● **PROBLEMS**:
• A. In the text about the Ridgewood corner, what name did Harry Wolff and Max Alport give the lab after buying it?
• B. Rewrite the text about the Ridgewood corner from "Many are going" to "Environmental Protection Agency).", swapping "radioactive" for "contaminated".
• C. Carry on the text about the Ridgewood corner from the point where it stops.

● **SELECTED EXCERPT**:
** START **

Many are going to ask, "What's so weird about this one corner?" and I'm here to answer.

The end of Irving Avenue, where it meets Moffat Street, in Ridgewood, Queens, is the most radioactive spot in the entire state of New York, and would be the northeast's if not for NJ's McGuire Air Force Base in Burlington County (called "the most contaminated base" in 2007 by the United States Environmental Protection Agency).

In 1918, chemical engineer Alcan Hirsch, and his brother, mining chief Marx Hirsch, opened a chemical plant where today sits most of the businesses on Irving Ave's north side. In 1920, they christen it Hirsch Laboratories, and later added the mining company Molybdenum Corporation (aka Molycorp). The Hirsch brothers sold the lab in 1923 to Harry Wolff and Max Alport, who renamed it Wolff-Alport Chemical Company, but continued their mining operations, and supplied W-A Chemical with the rare-earth metals needed to produce a huge list of products.

** END **

[Element and text location data]
** START **

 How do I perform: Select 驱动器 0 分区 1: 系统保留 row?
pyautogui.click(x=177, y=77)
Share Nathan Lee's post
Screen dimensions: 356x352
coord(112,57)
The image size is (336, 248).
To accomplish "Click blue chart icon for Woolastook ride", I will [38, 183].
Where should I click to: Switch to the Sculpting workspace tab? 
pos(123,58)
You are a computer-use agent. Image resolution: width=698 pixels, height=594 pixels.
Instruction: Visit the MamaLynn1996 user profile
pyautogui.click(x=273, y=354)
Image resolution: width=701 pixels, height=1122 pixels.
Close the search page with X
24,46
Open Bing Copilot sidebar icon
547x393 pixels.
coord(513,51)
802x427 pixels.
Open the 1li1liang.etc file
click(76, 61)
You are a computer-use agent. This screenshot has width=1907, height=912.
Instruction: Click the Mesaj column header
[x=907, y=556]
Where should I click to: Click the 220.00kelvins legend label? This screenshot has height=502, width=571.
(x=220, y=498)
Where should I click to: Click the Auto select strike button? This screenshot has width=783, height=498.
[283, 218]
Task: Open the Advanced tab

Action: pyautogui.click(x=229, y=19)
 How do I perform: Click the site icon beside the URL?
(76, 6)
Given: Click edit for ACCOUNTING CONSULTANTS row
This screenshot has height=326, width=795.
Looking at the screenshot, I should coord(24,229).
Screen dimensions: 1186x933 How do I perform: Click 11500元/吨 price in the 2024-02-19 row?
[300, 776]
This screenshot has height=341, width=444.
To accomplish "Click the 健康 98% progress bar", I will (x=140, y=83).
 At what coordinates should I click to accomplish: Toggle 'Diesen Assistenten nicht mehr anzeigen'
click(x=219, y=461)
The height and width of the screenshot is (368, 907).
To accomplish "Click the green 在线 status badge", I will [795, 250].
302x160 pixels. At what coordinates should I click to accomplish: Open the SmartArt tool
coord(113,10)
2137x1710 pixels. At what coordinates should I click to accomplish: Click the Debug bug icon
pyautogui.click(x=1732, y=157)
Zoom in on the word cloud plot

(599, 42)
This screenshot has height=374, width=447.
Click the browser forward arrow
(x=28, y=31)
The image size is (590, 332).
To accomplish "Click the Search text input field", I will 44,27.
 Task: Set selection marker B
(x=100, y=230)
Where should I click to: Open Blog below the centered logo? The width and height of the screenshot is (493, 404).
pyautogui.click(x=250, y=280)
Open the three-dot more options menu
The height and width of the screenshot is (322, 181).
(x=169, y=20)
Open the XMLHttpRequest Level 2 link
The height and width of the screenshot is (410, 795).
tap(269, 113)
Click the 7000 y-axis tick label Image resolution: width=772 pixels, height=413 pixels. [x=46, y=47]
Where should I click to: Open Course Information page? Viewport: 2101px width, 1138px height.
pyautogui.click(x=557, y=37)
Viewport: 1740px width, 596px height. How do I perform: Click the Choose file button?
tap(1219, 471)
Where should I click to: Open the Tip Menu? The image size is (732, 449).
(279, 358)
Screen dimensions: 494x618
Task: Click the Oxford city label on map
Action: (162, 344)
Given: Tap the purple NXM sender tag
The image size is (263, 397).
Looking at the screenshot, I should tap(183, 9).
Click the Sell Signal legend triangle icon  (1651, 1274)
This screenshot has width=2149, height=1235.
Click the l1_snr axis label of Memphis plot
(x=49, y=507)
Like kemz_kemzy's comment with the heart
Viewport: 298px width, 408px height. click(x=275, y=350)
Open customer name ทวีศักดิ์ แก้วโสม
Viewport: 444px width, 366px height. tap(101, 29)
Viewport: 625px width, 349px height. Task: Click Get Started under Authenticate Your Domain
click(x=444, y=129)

** END **

● **TASK RESPONSES**:
• A. Wolff-Alport Chemical Company

• B.
Many are going to ask, "What's so weird about this one corner?" and I'm here to answer.

The end of Irving Avenue, where it meets Moffat Street, in Ridgewood, Queens, is the most contaminated spot in the entire state of New York, and would be the northeast's if not for NJ's McGuire Air Force Base in Burlington County (called "the most contaminated base" in 2007 by the United States Environmental Protection Agency).

• C.
The plant processed Monazite sand, which, when treated with Sulfuric Acid, separates into the rare-earth Sodium Sulfate, but also the radioactive waste known as Thorium Pyrophosphate.
It wasn't till the United States' nuclear weapons program in 1942, known as the Manhattan Project, that Thorium became useful. Until 1947, when the Atomic Energy Commission began to purchase the fertile heavy element from Wolff-Alport, and for the full 20-years prior, the Thorium waste was simply dumped into the area's sewers.

"Thorium waste dumped into the area's sewers." Amazing.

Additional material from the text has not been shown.